IN the world of portrait photography I really love to shoot things with the intent of getting a painterly look and feel to the images. Last year I did a handful of composited images using palaces and locations I shot in Sweden, and my recent trip to ireland has reinvigorated the idea of doing more work of that type with.
I love doing composite work because it really allows you to play with lighting, doing a bit of borderline landscape-y photography as well as giving a lot of freedom and fun in working in photoshop. I look at most of my personal work as an excuse to practice new things and challenge myself

The second type of personal work is product/ particularly related to bottles of whiskey

Midroll: We are going to talk about Jeff’s project right after we thank our sponsors for this episode.

Jeff, how about you?

Mine has to be my Game Day photos I do for the High School.  I have talked about them a few times on the podcast a little.  You can take a look at them at:

I decided to do these to challenge myself to get better at compositing.  Learning how to setup the portraits of the athletes with the lighting and everything setup to make extracting the athlete from the scene as easily as possible.  

Before we get to doodads, I want to come up with a few ideas for “personal projects” that people can maybe do this fall or winter.

Connor:  Shooting in studio, because it got cold, was drawn to the studio.

Use tracing paper over a window to make it a nice big softbox.

Brent: Use a sprinkler to create ice sculptures in the yard. Covering the grass, trees etc.

Shoot fall color abstracts

Rent a piece of gear for a weekend and go crazy with that new gear

Jeff: Learn something more in PS. Just dive in and do it.


Brent: iPhone 8 Plus. I finally upgraded from my iPhone 5c and I’m liking it so far. The camera is LOADS better but it’s so huge.
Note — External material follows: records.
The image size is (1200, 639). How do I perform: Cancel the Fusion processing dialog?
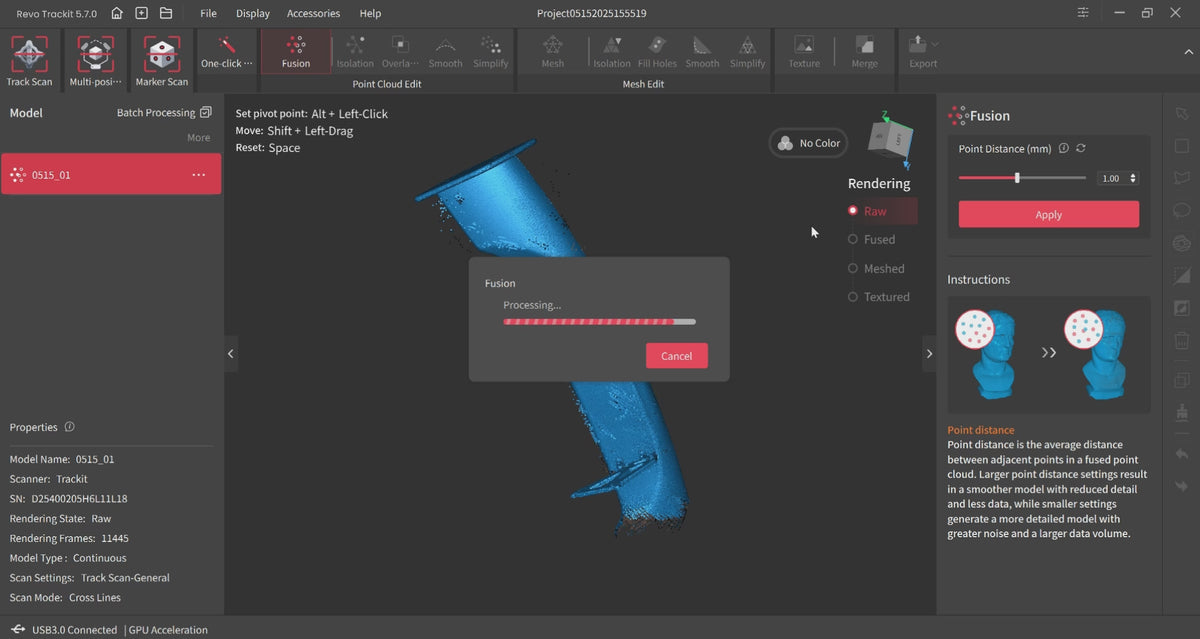coord(676,356)
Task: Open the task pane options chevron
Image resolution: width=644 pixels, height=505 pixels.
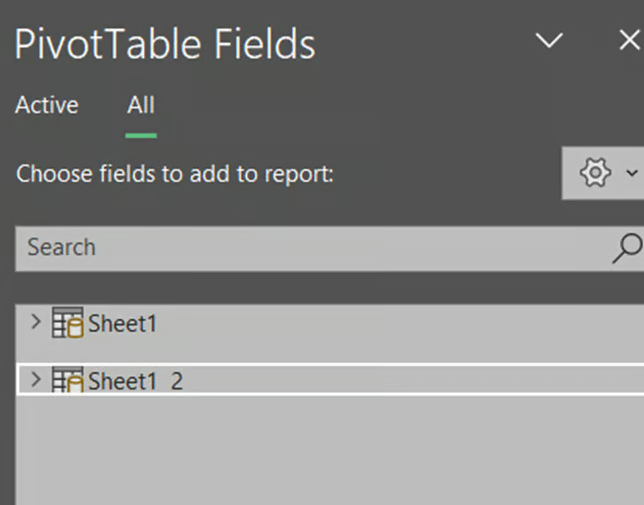Action: (x=549, y=41)
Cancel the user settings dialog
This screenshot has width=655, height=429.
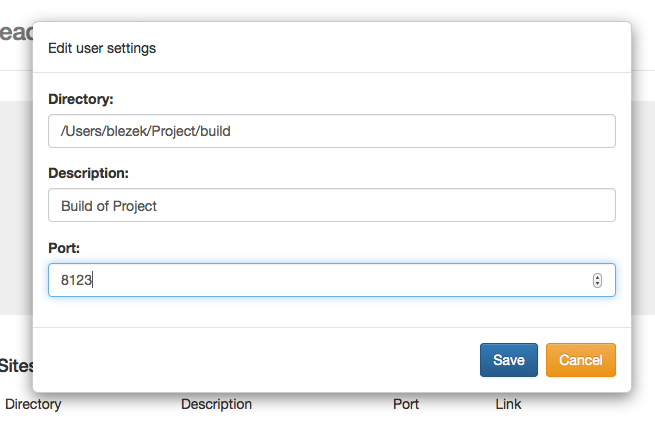click(581, 360)
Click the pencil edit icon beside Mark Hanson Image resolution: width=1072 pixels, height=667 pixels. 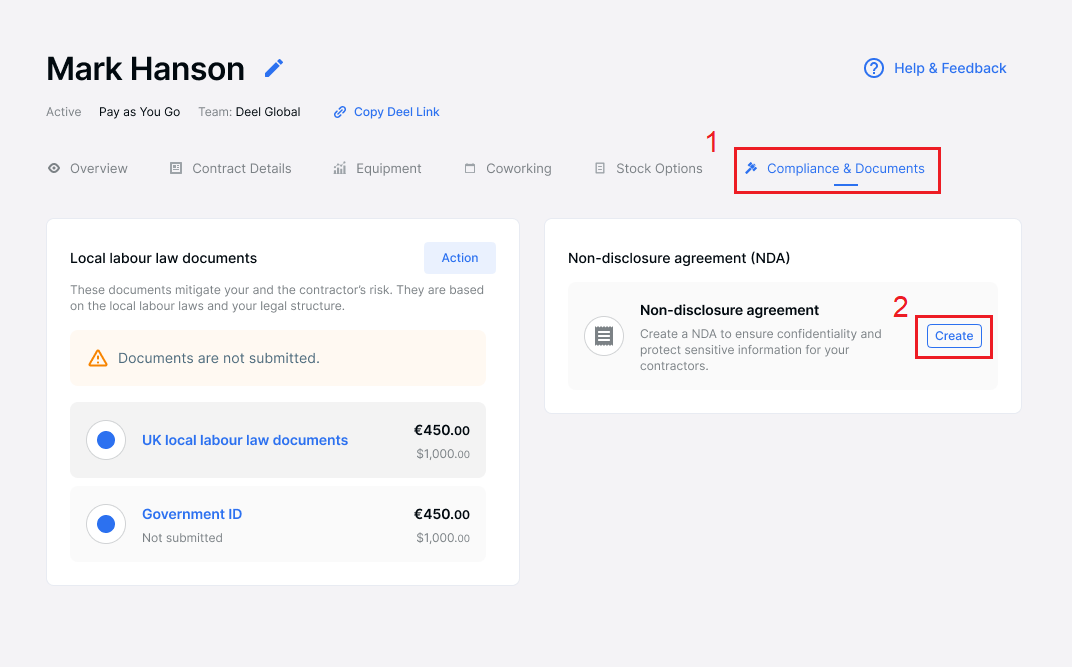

I’m getting used to that 🙂

Jeff: Fotodiox F60 Quick-Collapse Flash Softbox ($70).  Repeat recommendation, which I think is fine because we have a lot of new listeners and it is a chance for me to say I can still recommend this softbox.  Now I have to say that the handle of this thing is not as sturdy as I would like. I actually had it snap off on the one I have been using for the past 3 years.  For the price and versatility though it is a great way to help you get into a good flash modifier at a great price. I bought another one this past week because I can’t do my portraits without it.
Connor: WD 8TB My Cloud EX2 Ultra


Thanks so much for listening and we’ll see you in another 7 days.


  1. I am really enjoying your podcasts. Thanks for sharing your projects. Something I found helpful when shooting sports is to use your favorite photo website to see what others have done to get good shots for the same sport. It gives me ideas that I would not discover otherwise.

    I also use flickr when visiting a city or location that I have never visited before to see what others take pictures of as well. Works even in my home town to discover things that I never would have thought of.

    Great podcast. Thanks again

  2. Just wanted to jump in here and say that I really dug the topic idea for this episode. So cool to hear about how you guys experimented to do something new and fun. Loved following along with the images in the show notes. I just found the whole thing inspiring. Please consider doing this again, or other similar topics that talk about personal workflow and problem solving!

    1. @Mike, thank you for letting us know. We want to do all kinds of episodes to reach out to the broad audience. Glad to hear you liked this one, we will work on creating more like it!